### Exercises to complete:
A. In the comments on music producers' lifestyles, which car company is Ben Lucas Boysen shown making a commercial for?
B. Retype the part of the comments on music producers' lifestyles starting with "Ok, you can" and going on through "than some CEO’s)".

### Passage for review:
Great videos Matt, thanks a lot!
A little thought/question for those of you who know a lot behind the business of music…
Ok, so watching these videos and a lot of the proppellerhead, native instruments ones a certain thing comes to mind. When you watch all these producer “features” where they show you their house, their gear, their lifestyle etc. one can’t help but think “this is all rather luxurious isn’t it?”.
Now it’s rather hard to proceed towards my next point without offending anyone but I think it’s something a few of us wonder…
Where does all the money come from? In the case of Ben Lucas Boysen you do see him doing a commercial for Mazda and I checked out his website and he does a LOT of commercials so I’m not too surprised he’s minted. But in some of these producer features for proppelerhead and NI you see this guys with fancy apartments in midtown Manhattan or London or Stockholm so they must really be raking it in. Now I do comprehend that maybe some of them are really big in a genre I don’t know, or maybe in their country but some of these places I’ve seen (and I know quite a lot about real estate) are worth a pretty penny and I find it hard to imagine it’s easy to afford these places when you’re not producing a major artist or doing ads for big companies.
So here is my question, the majority of the money these musicians make comes from doing commercials right? My jingle writing teacher in university was loaded so I can imagine that that’s how they are affording all this. Or perhaps ghost producing/writing. I dunno, I just find it hard to believe that album sales in “alternative” music fields yield that much… Just so you know I am referring to NI videos mostly, I’m guessing this Swedish duo are doing a lot of producing for others.
Ok, you can look at some of the top authors sales figures here and to be honest they seem to make more than a lot of people in the corporate world (heck look at the ThemeForest elite… they seem to make more than some CEO’s)
I’d love the insight and I think everyone else here is also interested.
As a side note Canon and Nikon are also incredibly guilty of these types of “features” and commercials. You watch their ads and you think photographers are millionaires and lead fantastic lives. Apple and Samsung do this too…. This is another theory I had though, maybe Ableton, NI and all them lot want to make it look like the producers have a great lifestyle so you buy their product.
This parody outlines my point perfectly:http://www.collegehumor.com/video/6905817/every-tech-commercial
I used to have very similar viewpoint, especially coming from the realms of dnb production back in the late 90s. But I’ve discovered there are indeed highly creative Dubstep producers out there that just don’t get the same limelight that the more mainstream Skrillexes of the world seem to get.

### Excerpted records:
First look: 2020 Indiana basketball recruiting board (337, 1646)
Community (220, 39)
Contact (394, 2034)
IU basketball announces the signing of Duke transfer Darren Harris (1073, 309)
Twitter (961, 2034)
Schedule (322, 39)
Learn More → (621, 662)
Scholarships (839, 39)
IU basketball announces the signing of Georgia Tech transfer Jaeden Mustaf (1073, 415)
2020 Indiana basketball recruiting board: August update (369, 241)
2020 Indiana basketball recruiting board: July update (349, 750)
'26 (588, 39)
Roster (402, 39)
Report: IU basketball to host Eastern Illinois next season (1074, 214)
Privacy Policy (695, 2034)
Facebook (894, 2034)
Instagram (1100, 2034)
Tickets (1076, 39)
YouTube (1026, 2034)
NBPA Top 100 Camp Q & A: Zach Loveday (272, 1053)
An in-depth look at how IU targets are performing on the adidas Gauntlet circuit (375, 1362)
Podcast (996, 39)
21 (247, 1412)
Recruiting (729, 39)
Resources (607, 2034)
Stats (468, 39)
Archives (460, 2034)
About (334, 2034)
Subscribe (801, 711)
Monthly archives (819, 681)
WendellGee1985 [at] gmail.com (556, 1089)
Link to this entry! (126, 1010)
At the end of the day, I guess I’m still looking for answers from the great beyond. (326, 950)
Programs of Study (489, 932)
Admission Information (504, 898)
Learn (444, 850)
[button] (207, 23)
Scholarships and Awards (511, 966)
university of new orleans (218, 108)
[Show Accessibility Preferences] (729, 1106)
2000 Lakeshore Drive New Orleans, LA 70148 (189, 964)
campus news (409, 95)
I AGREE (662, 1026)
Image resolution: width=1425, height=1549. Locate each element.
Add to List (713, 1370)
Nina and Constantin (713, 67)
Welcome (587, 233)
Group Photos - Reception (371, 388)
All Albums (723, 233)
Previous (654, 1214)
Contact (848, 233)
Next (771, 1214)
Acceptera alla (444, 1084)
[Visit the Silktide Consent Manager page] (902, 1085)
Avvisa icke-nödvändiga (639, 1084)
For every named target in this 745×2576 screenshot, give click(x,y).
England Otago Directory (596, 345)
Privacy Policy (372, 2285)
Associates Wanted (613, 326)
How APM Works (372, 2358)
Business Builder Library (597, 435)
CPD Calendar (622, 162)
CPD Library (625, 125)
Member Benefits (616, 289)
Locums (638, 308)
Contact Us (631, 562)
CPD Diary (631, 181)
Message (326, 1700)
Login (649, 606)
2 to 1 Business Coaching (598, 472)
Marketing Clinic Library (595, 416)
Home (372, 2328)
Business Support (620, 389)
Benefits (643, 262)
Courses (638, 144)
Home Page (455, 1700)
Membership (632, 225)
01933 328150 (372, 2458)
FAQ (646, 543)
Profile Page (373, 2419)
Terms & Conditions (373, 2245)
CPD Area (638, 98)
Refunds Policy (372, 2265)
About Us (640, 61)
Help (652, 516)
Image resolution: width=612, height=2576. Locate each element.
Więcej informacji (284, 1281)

### Response list:
A. Mazda.

B.
Ok, you can look at some of the top authors sales figures here and to be honest they seem to make more than a lot of people in the corporate world (heck look at the ThemeForest elite… they seem to make more than some CEO’s)